Wednesday, June 24, 2009

Really Bayesian logistic regression in Python

Posted by Danny Tarlow
The typical derivation for logistic regression uses a maximum likelihood objective: vary model parameters so that the probability of the data given the model is greatest.

In practice, we need to be careful using maximum likelihood because of its tendency towards overfitting. One of the easiest ways to address the problem is to add some regularization to the objective -- telling the model that you prefer weights that are small, in turn encouraging the model to be simple. By simple, I mean less likely to pick up on spurious correlations in the data.

I don't think this was the original motivation for regularization (maybe a reader can help me if I'm wrong), but somebody eventually noticed that you could frame standard L1 or L2 regularization as equivalent to placing independent, zero-mean Laplace or Gaussian priors, respectively, on the model parameters. Then, optimizing an objective that includes both the prior and the maximum likelihood term means we're finding the MAP (maximum a posteriori) setting of parameters. Not only does our model work a little better, but we can also now get away with saying that we're being Bayesian. I'll let you decide which benefit is more important =P

Still, there's something a little unsatisfying to the whole thing. We still don't have a very good idea about how sensitive our model is to changes in the model parameters, and we only have one set of weights to make predictions with -- which will probably give us overconfident predictions.

[Records from a collection]

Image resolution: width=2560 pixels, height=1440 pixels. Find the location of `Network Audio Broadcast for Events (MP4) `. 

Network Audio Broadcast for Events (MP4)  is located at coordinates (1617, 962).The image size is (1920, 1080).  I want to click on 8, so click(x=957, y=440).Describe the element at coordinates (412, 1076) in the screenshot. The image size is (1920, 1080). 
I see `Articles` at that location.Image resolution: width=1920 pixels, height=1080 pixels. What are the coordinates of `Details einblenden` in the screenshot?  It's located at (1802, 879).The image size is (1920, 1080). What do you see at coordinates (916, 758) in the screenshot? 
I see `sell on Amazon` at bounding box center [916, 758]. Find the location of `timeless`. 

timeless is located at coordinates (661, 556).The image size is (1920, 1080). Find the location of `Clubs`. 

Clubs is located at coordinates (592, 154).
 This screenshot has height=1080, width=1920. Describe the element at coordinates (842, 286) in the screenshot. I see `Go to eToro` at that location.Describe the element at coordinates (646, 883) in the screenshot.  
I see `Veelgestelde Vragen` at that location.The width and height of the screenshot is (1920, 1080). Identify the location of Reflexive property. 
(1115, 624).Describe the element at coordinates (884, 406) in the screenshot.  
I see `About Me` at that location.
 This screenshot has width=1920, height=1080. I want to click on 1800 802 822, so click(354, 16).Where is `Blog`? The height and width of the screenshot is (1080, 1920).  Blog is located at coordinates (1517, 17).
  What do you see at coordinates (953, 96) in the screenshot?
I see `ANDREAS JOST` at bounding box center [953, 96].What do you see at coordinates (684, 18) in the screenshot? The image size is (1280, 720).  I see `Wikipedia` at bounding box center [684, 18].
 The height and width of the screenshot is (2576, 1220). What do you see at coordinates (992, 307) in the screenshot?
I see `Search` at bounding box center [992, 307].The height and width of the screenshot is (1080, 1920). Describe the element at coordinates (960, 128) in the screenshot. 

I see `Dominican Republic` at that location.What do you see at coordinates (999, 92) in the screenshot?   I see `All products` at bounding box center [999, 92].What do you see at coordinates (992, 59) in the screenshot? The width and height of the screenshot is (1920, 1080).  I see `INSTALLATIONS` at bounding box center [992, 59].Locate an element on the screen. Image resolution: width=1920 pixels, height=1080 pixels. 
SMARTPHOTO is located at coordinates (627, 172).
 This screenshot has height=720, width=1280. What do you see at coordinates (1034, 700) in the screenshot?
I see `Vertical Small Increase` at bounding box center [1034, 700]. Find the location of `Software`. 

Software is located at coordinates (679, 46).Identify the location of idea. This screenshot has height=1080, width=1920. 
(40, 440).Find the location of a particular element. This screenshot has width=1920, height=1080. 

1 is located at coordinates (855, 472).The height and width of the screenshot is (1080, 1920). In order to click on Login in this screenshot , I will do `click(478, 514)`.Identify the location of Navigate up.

PROBLEMS:
A - Repeat word for word the stretch of the logistic regression post from "In practice, we" through "in the data.".
B - According to the logistic regression post, what is standard L2 regularization equivalent to?
C - Carry the logistic regression post forward, starting after its final sentence.

ANSWERS FOR THIS EXERCISE:
A -
In practice, we need to be careful using maximum likelihood because of its tendency towards overfitting. One of the easiest ways to address the problem is to add some regularization to the objective -- telling the model that you prefer weights that are small, in turn encouraging the model to be simple. By simple, I mean less likely to pick up on spurious correlations in the data.

B - Placing independent, zero-mean Gaussian priors on the model parameters.

C -
Instead, I wanted a model that was really Bayesian. By really Bayesian, I mean that I want a distribution over model parameters as my answer. Somebody could easily complain that (in this implementation) I'm not maintaining a distribution over my hyperparameters, so in that sense I'm not being really Bayesian, and that would be a nitpicky but valid complaint.

Anyhow, I took my logistic regression code as a starting point, and I modified it to be really Bayesian.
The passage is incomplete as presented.